It’s been a week since New York shocked the country by passing a new radical piece of pro-abortion legislation, which would make abortion legal until the point of birth. Governor Andrew Cuomo and other abortion activists celebrated this so-called “progressive” achievement by lighting up the One World Trade Center’s spire in pink as celebration.
While some in New York cheered about this change, many throughout the country mourned the babies that will be lost to abortion.
Both inside and outside the pro-life community, the decision of New York to enact such a radical agenda was a surprise. It contrasted sharply with the atmosphere of hope that was prevalent in the nation’s capital last week as more than 100,000 pro-life activists took to the streets.
On January 18, people from across the country came to Washington DC to march for the lives of those babies in New York and across the country at the 46th annual March for Life. The goal of the march is to “end abortion by uniting, educating, and mobilizing pro-life people in the public square.”
Decisions, like the one made in New York, make that goal reminds us how challenging this goal remains.
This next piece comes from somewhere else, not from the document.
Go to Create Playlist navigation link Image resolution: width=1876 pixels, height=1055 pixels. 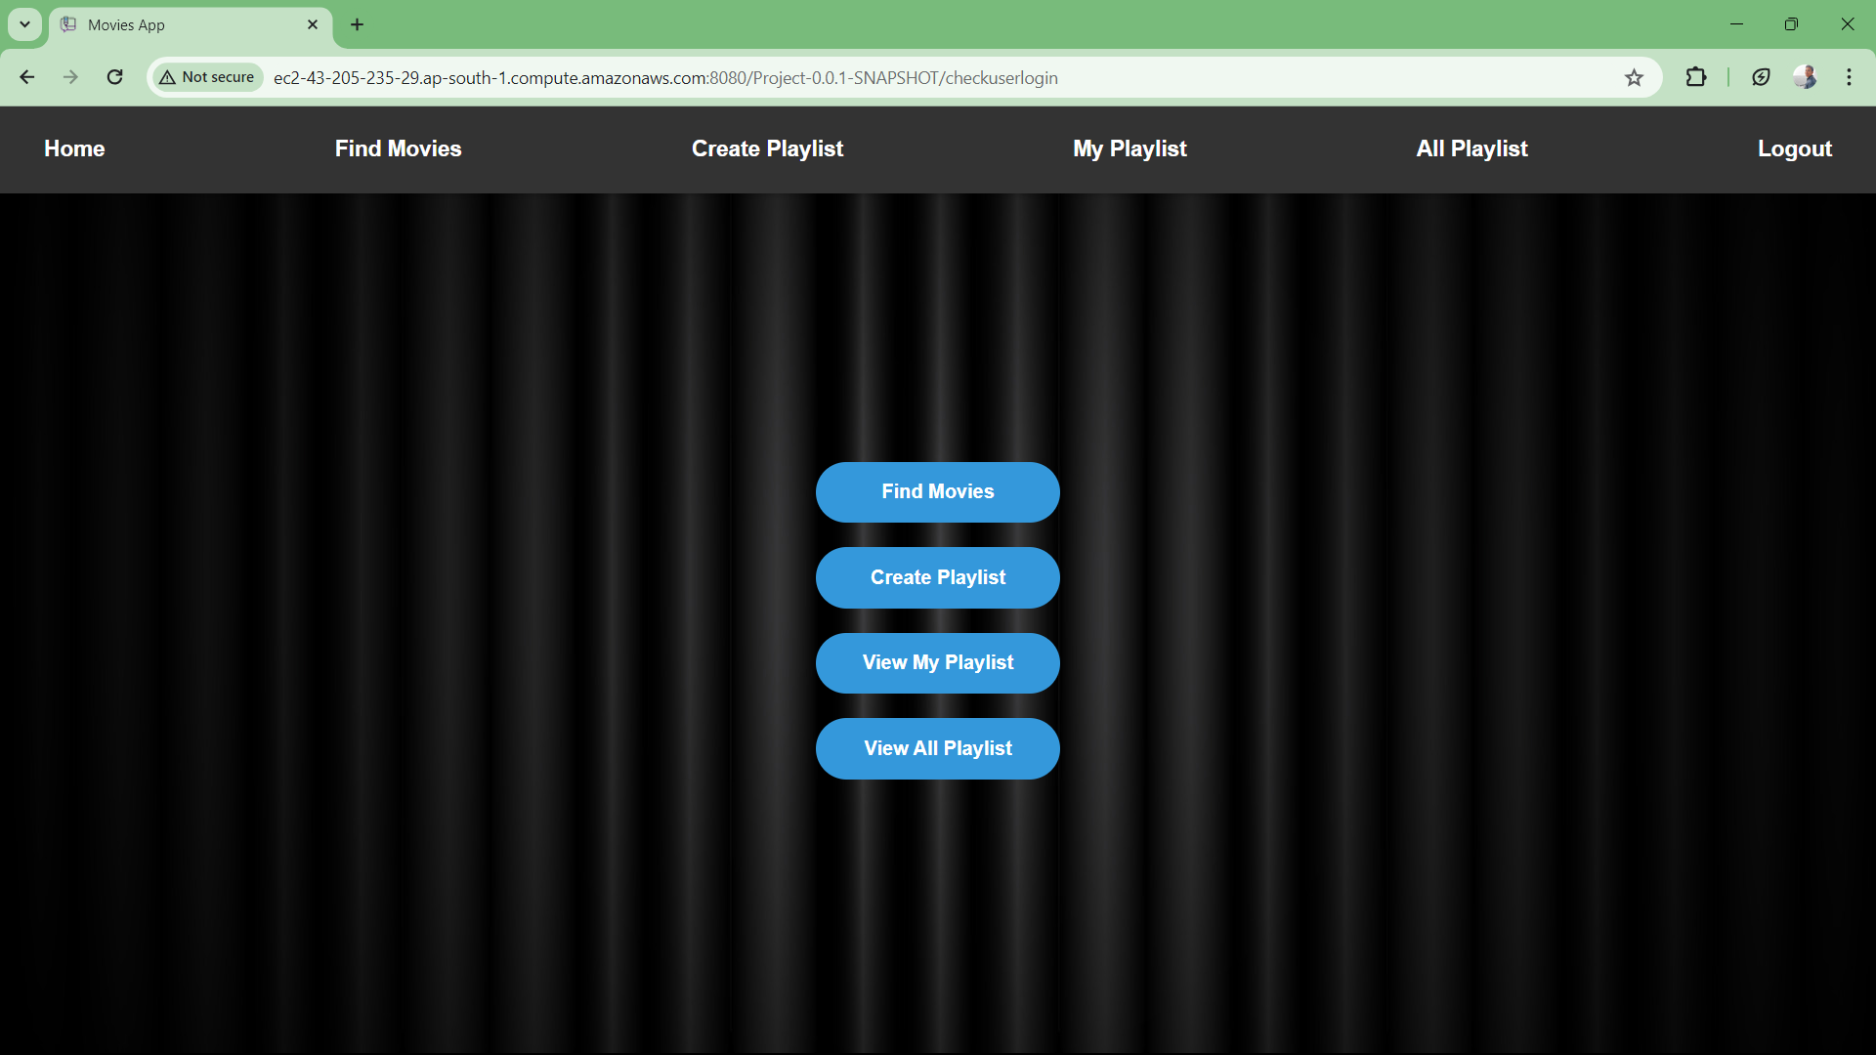click(x=767, y=148)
Despite this temporary setback, there is still a lot of optimism. One of those people fighting for life is Vicky McKeon. Not only does she participate in small ways with the March for Life every year, but as a teenager she walked in the first ever March for Life on January 22, 1973.
“Our school, those who wanted to go went to the original walk in 1974,” Vicky said. “I was pro-life then, I’ve been pro-life my whole life. That was a really, really important event. I’ve never forgotten it, there were so many people at the time.”
Although the event didn’t receive a lot of publicity then, or now, it was still an exhilarating time for those interested in fighting for life.
“There was a lot of excitement,” she said. “People walking for the cause and I think that is still true today.”
Vicky shared that the decision to walk in that first March for Life helped cement her beliefs in the sanctity of life, but there was another, more personal event, that really brought the pro-life message close to home.
Several years ago, Vicky and her husband learned that their son’s girlfriend was pregnant and considering an abortion. They encouraged the couple to visit a local pro-life pregnancy resource center. The visit changed the couple’s life.
“She ended up having the baby, and my granddaughter is the most precious child,” Vicky said. “And that is such a testimony to the work that people are doing to save lives. After that, I was an even stronger pro-life advocate because the world would’ve missed a precious young child.”
Sadly, the children of New York are increasing vulnerable to the aims of pro-abortion activists. Precious children, like Vicky’s granddaughter, will now become targets for abortionists. But despite this setback, the pro-life movement will continue to push on with the support from people across the country, including people like Vicky.
Through snow, rain or shine, people will continue to March for Life every year. The decision of New York to embrace death will embolden, and not weaken the pro-life movement. It is just an incentive to fight harder for those that cannot fight for themselves, and hopefully abortion will one day become something that is unthinkable.
“These babies that they want to kill could grow up to be something special,” Vicky said. “They could grow up to be doctors and lawyers. I don’t know how you could kill a baby.”